FDR, of course, took office during an unprecedented national economic crisis in 1933 and focused on his first 100 days to underscore the urgency of efforts to lift the nation out of the Great Depression. The result was a whirlwind of accomplishments that included launching his New Deal reforms and shepherding 15 major bills through Congress.
Almost every president since has had a difficult time of it in the first 100 days, from dysfunction with a new team to struggling to advance policy goals to dealing with recalcitrant lawmakers. That is certainly the case with the current administration, whose turbulence has been magnified because of the president’s bluntness and his status as a political neophyte.
Getting a firm handle on his policies and their likely fate will take more time than this (97 days, as we publish) for a couple of major reasons.
Delays and position changes
Even with the White House and both chambers of Congress under the same party’s control for the first time in six years, the Trump plan to energize the economy with a massive fiscal stimulus package remains stuck at the starting line.
The biggest roadblock is the fractious House, where power is divided among Speaker Paul Ryan, the ultra-conservative Freedom Caucus and Republican moderates. That gridlock defeated Trump’s effort to repeal and replace the Affordable Care Act, consequently holding up his promised tax overhaul. Because of the time needed to pass a tax package and the lag before it has any economic impact, any pickup in growth from fiscal stimulus is now unlikely to be felt before next year.
The defeat of the health care bill hardly dooms the president’s agenda but it does complicate and delay it. We are now watching to see if the administration settles for a more modest package of tax cuts rather than sweeping tax reform. First the Republicans must pass a budget that overcomes initial resistance to the White House’s proposed deep cuts in non-defense spending.
In the meantime, the new president has issued more than two dozen executive orders, including his first steps on deregulation – another top priority aimed at boosting corporate growth. His envisioned $1 trillion infrastructure spending plan has yet to even be drawn up.
Compounding the uncertainty for investors is the president’s willingness to reverse his policy stance on significant issues as he gains his footing in the new job. His changed views just in the past month include those on Fed Chair Janet Yellen (she might get to keep the job now), China (no longer a currency manipulator), NATO (not obsolete) and the U.S. Export-Import Bank (“a very good thing”).
President Trump told reporters this month that “I like to think of myself as a very flexible person.” We think investors, too, need to remain flexible in terms of not making premature assumptions about the president’s evolving policies and which way they might move markets. It is worth noting that even the most effective presidents get only a modest amount of what they campaigned on through Congress.
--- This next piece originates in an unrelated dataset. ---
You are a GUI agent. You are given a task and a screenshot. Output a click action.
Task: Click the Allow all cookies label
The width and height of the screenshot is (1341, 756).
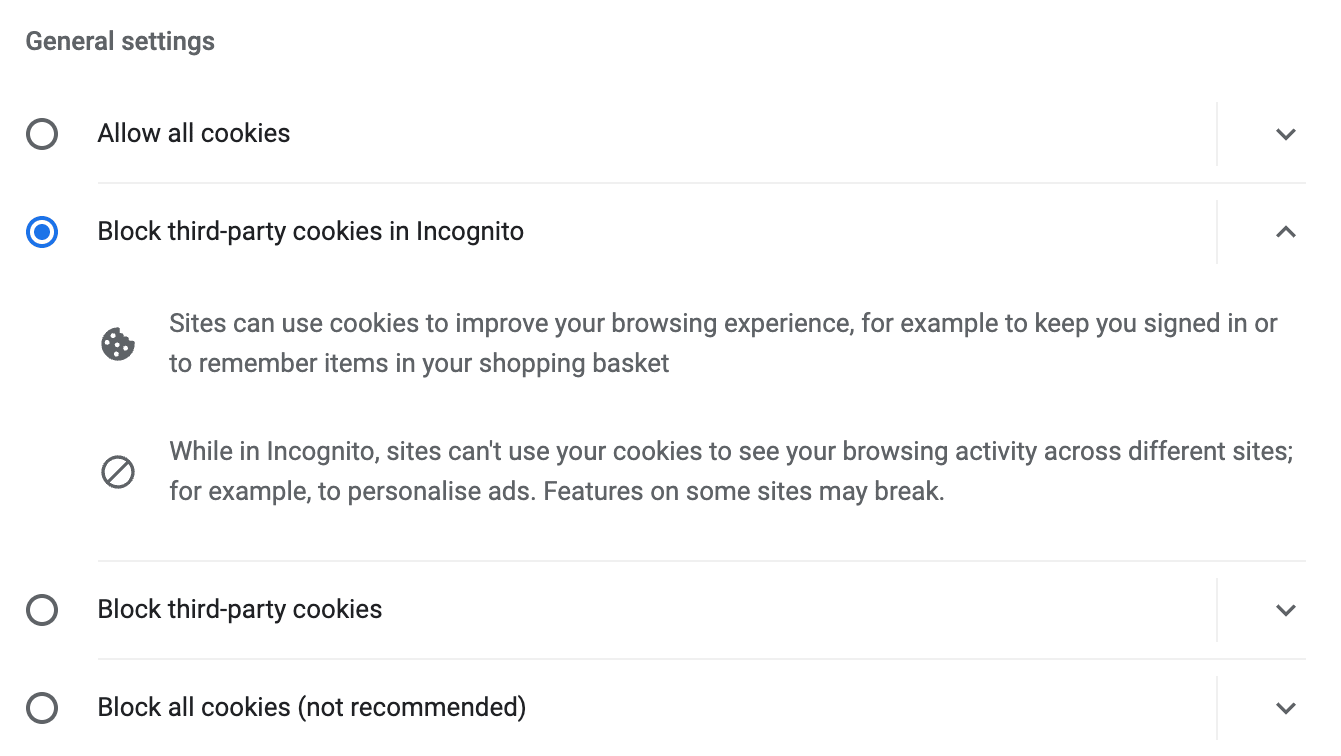point(193,133)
The uncertainty and delays halted the “Trump trade,” temporarily at least, about six weeks into his term. The stock market wavered in early March after the S&P 500 peaked at 2400 and has given back a small part of those gains.
Gap between expectations and reality
Now the question for markets is whether similar enthusiasm expressed in national business and consumer surveys will lead to increased business investment and economic growth or whether it is based on hope alone.
Consumer confidence and small business optimism both reached their highest levels in over a decade in the first quarter on expectations for pro-growth policies. Yet “hard” economic data do not reflect this rise in sentiment. GDP has yet to break out of its slow-growth mode, industrial production is flat and retail sales fell in February and March, the worst two-month stretch in two years.
Those were most likely just seasonal hiccups rather than signs of real weakness. Yet they do not portray an economy surging upward, like the so-called “soft” data have been. The rise in sentiment is unlikely to last without progress soon on the president’s big-ticket fiscal items.
We still think the chances are good for a beneficial fiscal expansion of some kind, in view of this administration’s pro-growth priorities. But given the market’s already-high valuation and the continued uncertainty about the timing or scope of any stimulus, we recommend clients remain at their long-term asset allocation targets.
2. Optimism about election outcomes and rising inflation in Europe has helped European and international stocks, although the continent still faces significant challenges.
Pro-growth hopes for the Trump era have not been the sole source of market positivity, especially internationally.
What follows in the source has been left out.